# Text segment:
It would fight day and night to make space for Shakespeare studies that belong to everyone. It would be fundamentally democratic: everyone has access; everyone belongs; differences are not just accepted but celebrated, deliberately pursued, and well-funded. The Center would exist to knock down walls and open up doors in Shakespeare studies, broadening the idea of who is in the field and who it’s for. That means that we are never done making space for new scholars, new perspectives, new meanings, and new manifestations.
The Center would connect Shakespeare studies to today’s most pressing questions. It would ask what conflicts are most alive in our world, what new truth can we glean, whom do we reserve empathy for, whom do we leave out, and whom can we turn to for scholarship that brings us closer to our humanity. The Center would be unafraid to ask big ethical questions about Shakespeare: unapologetic in celebrating his praiseworthy moments, unflinching in critiquing his shortcomings. We would not cower from the prospect that knowledge of Shakespeare and his cultural afterlives—including the parts we don’t like—can transform how we understand our world and lead our lives. The Center would be unapologetically activist, asking how knowledge of our literary past can transform our political futures.
It would be a big tent. A diversity of experiences and worldviews would be brought to bear on Shakespeare. The Center would interrogate the familiar and the unfamiliar in Shakespeare studies, the status quo and the unimaginable, and first glimpses of different perspectives. The Center would be radically inclusive and reflect—in the classroom, on the stage, and in administration—the city, the nation, and the world. It would be proudly accessible in all forms, including physical spaces accessible to people with disabilities.
It would bring thinkers together with performers to ask how to think through our twenty-first-century Shakespearean performances and how to perform our twenty-first-century Shakespeare scholarship. The Center would work across the disciplines to bring new scholarly perspectives to Shakespeare, and to ask how Shakespeare scholars can contribute to other disciplines, professions, and policies. It would blur the line between scholarly and creative writing. It would stage performances and adaptations built on knowledge derived from Shakespeare scholarship.

# Problem:
Please answer from the text on the proposed Shakespeare center: in which three settings would the Center reflect the city, the nation, and the world?

# Data:
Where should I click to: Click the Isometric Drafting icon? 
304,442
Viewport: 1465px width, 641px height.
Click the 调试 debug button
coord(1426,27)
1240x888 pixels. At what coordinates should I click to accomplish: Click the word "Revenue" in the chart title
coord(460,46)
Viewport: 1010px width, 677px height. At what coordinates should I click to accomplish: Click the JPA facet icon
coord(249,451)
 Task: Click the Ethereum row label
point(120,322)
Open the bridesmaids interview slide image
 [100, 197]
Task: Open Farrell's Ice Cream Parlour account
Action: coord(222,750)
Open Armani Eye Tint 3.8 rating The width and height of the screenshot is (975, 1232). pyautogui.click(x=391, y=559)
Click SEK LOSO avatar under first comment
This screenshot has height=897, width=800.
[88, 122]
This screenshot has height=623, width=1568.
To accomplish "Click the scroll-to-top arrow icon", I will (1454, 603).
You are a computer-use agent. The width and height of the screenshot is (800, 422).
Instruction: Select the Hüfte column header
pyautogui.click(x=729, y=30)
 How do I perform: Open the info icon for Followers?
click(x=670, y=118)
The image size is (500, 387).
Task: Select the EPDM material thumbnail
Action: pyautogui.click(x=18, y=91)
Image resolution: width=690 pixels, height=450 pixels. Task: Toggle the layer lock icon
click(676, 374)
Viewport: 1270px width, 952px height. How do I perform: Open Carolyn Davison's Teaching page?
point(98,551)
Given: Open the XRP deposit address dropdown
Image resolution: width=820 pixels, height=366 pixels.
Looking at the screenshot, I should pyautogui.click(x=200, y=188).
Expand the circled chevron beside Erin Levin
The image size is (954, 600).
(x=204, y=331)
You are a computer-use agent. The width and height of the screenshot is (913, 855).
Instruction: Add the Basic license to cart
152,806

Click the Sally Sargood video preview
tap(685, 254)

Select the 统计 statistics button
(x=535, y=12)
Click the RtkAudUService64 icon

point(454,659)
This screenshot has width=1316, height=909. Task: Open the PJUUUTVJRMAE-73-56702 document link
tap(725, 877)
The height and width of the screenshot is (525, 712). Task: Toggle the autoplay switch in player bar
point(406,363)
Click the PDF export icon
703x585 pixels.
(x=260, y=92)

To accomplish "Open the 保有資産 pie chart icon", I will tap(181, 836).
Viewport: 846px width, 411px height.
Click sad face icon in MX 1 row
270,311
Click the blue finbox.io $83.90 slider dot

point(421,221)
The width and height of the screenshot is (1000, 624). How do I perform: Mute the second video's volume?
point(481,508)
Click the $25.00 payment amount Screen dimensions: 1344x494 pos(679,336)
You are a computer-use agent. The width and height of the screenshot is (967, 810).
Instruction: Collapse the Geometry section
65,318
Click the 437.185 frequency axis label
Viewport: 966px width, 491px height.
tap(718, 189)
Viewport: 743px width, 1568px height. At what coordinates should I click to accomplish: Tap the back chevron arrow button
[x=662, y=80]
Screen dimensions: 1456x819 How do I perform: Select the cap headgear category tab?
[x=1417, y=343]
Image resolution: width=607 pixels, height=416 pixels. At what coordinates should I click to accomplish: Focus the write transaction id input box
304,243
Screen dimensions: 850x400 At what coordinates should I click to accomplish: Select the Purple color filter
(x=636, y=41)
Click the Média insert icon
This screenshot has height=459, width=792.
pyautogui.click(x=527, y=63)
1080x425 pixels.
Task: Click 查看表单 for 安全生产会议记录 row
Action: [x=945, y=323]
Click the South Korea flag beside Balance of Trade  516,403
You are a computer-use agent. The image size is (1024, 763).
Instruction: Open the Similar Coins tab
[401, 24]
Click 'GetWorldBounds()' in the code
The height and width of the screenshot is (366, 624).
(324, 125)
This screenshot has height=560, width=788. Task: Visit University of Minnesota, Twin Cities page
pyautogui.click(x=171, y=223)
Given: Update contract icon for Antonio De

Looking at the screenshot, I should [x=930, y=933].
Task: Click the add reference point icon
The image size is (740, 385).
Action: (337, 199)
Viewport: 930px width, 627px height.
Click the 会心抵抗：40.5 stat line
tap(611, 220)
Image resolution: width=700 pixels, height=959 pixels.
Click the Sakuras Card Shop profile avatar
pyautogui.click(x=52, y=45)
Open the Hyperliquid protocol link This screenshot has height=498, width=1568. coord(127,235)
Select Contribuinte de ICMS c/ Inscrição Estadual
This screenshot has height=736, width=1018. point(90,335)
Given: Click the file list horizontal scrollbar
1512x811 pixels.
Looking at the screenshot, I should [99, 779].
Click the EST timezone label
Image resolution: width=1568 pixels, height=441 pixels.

# Final answer:
In the classroom, on the stage, and in administration.